Supplied information START

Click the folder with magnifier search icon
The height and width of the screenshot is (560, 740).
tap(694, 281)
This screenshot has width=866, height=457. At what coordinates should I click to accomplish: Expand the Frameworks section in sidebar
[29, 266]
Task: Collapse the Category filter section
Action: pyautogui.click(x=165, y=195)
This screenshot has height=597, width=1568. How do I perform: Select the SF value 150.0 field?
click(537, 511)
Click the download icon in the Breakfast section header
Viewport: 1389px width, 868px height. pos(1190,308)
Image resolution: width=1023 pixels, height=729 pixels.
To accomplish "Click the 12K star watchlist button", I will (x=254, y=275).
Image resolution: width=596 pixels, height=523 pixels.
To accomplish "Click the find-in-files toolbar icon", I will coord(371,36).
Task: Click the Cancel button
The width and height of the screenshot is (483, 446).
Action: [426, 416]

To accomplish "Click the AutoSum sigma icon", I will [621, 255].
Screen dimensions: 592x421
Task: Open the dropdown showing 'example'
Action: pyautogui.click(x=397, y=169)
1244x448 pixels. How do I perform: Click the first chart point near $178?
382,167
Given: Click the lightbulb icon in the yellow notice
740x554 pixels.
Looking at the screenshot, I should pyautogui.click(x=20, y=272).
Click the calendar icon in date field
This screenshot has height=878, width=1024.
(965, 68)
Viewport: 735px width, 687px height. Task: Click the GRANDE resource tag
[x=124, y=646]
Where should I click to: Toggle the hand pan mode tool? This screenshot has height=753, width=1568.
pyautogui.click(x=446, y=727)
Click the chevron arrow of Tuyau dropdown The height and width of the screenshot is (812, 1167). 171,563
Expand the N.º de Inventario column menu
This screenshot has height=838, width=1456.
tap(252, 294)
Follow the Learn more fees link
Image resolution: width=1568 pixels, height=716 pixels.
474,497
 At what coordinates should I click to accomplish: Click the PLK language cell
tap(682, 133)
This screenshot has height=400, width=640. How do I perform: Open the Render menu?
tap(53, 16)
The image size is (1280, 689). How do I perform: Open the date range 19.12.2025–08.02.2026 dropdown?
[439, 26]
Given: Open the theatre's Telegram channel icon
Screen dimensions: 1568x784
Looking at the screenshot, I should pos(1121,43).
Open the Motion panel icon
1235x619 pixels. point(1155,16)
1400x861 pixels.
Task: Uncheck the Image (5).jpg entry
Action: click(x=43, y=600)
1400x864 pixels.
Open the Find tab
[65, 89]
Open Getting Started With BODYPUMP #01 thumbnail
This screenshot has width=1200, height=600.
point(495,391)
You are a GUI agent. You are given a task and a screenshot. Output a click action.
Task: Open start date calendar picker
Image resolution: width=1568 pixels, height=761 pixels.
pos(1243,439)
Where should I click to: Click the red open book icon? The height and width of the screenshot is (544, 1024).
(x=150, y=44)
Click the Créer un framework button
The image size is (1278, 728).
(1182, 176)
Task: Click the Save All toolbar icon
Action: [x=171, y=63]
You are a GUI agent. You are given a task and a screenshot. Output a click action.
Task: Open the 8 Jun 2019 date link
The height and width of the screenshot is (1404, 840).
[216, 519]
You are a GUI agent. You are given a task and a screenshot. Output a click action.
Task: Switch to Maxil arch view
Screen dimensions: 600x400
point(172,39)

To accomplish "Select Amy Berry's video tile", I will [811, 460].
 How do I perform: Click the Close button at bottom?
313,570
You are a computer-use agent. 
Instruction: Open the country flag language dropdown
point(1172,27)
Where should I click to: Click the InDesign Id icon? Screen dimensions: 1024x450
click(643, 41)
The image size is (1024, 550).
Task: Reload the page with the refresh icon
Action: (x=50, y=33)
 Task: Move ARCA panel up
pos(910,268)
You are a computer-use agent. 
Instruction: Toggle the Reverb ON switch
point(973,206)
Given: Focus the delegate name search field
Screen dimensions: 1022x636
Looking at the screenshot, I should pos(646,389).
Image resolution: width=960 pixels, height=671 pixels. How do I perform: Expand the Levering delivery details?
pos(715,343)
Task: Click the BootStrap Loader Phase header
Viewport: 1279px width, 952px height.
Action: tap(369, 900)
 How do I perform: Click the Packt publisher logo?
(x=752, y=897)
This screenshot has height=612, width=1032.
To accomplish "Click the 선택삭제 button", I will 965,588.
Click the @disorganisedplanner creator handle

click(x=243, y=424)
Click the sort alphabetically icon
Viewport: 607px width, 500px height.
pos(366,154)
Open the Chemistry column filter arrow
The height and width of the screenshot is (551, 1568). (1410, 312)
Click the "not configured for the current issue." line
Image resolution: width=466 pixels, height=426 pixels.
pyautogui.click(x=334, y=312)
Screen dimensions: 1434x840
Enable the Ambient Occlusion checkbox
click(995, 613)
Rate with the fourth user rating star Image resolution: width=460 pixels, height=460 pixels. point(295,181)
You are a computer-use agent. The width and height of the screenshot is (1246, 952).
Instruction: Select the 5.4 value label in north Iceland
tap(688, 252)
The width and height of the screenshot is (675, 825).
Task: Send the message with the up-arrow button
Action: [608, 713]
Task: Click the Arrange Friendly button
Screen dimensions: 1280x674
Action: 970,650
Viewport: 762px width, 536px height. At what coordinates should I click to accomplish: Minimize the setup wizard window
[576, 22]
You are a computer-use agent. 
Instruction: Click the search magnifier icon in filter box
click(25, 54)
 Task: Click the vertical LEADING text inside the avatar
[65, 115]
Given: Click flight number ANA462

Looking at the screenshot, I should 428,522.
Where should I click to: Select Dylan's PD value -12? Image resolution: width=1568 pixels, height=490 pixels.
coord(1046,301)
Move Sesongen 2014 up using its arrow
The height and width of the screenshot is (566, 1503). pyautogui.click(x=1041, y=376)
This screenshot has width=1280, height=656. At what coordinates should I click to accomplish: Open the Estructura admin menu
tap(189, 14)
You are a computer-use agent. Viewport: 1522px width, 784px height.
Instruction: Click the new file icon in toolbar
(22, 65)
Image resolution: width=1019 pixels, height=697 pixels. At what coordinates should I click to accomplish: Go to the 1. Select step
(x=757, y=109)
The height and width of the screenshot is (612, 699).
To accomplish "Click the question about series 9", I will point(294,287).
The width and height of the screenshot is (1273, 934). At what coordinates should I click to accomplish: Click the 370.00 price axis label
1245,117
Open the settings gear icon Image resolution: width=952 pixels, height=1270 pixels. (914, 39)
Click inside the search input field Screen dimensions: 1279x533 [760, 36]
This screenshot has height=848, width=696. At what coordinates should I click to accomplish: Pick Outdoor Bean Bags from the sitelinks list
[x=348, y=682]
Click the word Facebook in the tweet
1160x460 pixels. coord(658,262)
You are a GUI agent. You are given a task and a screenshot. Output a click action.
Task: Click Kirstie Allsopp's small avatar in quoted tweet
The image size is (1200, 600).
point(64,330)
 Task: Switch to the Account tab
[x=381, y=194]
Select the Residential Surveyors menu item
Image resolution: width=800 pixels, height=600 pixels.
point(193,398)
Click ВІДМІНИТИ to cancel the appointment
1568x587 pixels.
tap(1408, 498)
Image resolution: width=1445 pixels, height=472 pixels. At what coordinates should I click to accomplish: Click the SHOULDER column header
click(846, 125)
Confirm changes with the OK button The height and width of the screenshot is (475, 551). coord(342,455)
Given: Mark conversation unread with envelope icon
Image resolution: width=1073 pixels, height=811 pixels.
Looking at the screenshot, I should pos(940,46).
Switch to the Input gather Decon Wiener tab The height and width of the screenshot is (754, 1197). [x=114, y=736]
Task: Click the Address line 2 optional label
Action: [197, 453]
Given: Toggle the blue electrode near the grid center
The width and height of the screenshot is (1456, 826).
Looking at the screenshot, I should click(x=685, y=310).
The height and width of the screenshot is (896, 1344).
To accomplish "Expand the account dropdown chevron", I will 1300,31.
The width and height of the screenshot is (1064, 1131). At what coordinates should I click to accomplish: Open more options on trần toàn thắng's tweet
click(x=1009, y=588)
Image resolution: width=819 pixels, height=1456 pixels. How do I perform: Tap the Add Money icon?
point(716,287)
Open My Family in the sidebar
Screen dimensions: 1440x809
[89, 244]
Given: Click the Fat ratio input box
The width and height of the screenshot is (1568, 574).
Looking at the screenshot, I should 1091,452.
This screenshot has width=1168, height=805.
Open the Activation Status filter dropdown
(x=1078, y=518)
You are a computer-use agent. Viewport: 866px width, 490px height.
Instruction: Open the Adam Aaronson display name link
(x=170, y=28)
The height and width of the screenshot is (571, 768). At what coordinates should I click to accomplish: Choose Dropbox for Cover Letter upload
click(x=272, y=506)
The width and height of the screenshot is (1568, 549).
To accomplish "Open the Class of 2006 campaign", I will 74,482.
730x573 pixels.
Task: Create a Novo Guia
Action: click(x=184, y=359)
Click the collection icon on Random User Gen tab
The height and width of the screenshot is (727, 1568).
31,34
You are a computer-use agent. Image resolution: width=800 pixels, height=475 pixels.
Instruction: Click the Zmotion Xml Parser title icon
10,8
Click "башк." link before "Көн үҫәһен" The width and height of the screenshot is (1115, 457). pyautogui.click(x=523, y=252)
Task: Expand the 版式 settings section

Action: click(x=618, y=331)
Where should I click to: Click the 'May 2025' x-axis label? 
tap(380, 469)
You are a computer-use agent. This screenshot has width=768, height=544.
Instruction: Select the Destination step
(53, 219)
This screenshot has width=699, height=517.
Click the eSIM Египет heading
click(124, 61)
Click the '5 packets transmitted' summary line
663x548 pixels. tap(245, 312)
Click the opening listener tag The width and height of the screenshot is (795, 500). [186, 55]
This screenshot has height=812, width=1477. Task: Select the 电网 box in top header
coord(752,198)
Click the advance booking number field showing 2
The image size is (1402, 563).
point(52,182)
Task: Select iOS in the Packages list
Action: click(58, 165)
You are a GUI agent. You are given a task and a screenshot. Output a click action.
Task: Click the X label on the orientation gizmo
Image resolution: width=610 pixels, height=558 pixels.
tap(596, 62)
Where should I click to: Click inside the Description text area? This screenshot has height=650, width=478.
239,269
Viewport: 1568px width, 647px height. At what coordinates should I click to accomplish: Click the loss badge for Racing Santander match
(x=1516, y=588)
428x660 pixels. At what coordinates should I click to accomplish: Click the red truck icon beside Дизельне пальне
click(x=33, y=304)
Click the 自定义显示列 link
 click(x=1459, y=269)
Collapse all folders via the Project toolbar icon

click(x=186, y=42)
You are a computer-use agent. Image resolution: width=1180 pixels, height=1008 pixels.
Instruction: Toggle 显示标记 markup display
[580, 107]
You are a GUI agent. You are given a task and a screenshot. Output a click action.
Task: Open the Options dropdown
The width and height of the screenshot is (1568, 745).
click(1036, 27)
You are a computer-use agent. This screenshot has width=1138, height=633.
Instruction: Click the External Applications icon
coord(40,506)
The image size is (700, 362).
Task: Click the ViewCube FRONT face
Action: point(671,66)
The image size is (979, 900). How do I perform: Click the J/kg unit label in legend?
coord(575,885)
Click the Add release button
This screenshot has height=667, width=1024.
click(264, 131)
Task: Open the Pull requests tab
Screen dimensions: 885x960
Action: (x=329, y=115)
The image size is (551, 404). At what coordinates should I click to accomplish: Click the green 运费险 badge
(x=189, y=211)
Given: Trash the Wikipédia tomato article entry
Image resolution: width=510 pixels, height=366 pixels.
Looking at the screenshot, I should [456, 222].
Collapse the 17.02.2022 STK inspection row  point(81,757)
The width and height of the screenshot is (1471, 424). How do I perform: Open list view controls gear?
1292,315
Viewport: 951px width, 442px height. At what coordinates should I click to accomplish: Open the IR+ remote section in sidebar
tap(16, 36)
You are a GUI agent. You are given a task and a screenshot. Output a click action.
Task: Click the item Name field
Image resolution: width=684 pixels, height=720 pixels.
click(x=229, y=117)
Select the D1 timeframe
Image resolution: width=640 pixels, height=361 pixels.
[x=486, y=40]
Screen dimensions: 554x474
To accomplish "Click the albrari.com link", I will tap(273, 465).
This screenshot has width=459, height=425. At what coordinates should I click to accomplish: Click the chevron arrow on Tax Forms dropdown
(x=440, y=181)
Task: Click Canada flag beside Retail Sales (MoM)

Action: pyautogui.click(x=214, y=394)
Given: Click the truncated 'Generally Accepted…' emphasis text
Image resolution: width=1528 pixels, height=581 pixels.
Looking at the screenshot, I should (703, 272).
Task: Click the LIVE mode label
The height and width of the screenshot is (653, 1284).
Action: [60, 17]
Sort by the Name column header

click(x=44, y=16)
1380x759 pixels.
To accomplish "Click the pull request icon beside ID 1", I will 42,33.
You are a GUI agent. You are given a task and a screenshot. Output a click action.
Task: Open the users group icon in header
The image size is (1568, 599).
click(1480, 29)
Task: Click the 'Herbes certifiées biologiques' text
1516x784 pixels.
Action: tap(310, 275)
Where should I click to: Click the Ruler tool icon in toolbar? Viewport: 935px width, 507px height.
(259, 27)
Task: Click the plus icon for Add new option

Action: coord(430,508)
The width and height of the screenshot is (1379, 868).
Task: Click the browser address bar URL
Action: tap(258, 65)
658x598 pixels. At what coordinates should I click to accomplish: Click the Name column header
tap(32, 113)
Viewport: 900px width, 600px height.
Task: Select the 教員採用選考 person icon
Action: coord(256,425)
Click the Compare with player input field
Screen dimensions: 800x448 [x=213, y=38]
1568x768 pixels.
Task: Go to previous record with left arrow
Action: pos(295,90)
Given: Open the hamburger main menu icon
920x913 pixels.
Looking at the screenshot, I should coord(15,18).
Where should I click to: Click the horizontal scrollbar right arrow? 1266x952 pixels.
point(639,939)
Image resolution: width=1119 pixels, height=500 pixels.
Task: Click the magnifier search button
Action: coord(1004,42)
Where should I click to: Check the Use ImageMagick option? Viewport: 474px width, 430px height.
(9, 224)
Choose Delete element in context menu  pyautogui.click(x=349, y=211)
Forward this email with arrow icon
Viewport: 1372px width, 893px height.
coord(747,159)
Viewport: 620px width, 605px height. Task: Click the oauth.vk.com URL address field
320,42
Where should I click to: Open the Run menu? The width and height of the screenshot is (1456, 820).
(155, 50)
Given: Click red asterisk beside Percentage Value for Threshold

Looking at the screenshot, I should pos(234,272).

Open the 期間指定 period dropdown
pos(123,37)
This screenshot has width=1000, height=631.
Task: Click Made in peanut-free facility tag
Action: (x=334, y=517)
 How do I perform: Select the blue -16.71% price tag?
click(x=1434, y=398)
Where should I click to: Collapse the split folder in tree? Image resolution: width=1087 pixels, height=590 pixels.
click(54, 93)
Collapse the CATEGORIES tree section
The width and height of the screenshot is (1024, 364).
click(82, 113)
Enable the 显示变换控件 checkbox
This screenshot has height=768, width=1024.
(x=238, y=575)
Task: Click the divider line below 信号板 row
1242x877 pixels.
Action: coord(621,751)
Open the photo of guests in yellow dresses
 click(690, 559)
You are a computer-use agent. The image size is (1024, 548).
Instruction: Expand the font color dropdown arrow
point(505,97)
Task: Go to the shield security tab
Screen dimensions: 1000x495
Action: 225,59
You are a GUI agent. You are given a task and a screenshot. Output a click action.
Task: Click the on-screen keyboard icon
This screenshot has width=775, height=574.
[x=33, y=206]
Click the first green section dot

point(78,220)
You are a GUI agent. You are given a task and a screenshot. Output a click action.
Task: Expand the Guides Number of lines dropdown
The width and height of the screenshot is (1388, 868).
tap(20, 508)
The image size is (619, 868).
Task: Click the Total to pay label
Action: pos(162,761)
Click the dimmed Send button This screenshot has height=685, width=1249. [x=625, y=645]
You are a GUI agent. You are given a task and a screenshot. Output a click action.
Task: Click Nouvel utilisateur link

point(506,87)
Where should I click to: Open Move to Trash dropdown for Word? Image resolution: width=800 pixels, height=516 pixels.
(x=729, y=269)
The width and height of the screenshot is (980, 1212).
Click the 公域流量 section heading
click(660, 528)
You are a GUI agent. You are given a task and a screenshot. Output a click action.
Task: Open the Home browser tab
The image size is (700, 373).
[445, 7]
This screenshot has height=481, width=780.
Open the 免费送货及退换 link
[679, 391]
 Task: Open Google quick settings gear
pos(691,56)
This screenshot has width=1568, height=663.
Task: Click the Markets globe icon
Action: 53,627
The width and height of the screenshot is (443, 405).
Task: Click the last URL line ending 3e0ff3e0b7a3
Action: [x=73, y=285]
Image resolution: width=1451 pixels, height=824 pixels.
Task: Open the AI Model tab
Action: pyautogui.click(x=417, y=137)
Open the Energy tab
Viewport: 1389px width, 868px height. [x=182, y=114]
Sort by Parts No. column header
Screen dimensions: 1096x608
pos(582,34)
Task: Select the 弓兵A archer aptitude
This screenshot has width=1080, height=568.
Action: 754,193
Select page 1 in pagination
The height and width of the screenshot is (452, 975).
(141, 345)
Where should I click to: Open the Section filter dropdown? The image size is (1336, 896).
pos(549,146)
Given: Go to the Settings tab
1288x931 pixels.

Supplied information END

The task -
Each line of the entries above that includes "computer" counts once; state how many such lines there are, with the number as the only answer.

Exercise result -
11